_PROVIDED ENTRIES_

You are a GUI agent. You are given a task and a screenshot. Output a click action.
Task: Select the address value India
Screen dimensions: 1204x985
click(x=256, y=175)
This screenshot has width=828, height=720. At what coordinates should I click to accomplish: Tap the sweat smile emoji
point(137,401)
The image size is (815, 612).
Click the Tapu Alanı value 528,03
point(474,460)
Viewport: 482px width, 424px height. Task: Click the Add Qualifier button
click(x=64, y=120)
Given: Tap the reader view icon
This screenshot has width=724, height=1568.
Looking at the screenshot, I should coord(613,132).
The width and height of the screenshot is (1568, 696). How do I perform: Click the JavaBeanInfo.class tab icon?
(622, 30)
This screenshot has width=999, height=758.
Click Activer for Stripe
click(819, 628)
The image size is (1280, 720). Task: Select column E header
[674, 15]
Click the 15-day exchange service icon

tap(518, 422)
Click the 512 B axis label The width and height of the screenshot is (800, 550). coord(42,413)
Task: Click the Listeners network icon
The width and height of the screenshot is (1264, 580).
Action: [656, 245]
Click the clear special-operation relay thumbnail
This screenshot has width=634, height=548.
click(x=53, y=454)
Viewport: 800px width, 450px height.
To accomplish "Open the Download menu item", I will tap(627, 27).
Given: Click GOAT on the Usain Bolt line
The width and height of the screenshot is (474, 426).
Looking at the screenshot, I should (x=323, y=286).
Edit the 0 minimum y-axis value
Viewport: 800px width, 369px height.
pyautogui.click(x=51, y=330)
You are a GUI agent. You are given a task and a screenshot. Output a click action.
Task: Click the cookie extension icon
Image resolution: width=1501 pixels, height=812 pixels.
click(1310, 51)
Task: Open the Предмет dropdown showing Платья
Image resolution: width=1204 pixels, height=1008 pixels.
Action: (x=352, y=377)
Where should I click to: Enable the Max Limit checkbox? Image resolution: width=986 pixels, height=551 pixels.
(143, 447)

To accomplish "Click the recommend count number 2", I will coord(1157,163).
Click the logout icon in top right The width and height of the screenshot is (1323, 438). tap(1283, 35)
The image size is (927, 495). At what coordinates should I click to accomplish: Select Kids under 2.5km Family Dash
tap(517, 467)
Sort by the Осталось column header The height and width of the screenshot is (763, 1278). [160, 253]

_WHAT YOU NEED TO DO_
Would you show each line of the material above that contains the string "will"?

_EXPECTED ANSWER_
To accomplish "Open the Download menu item", I will tap(627, 27).
To accomplish "Click the recommend count number 2", I will coord(1157,163).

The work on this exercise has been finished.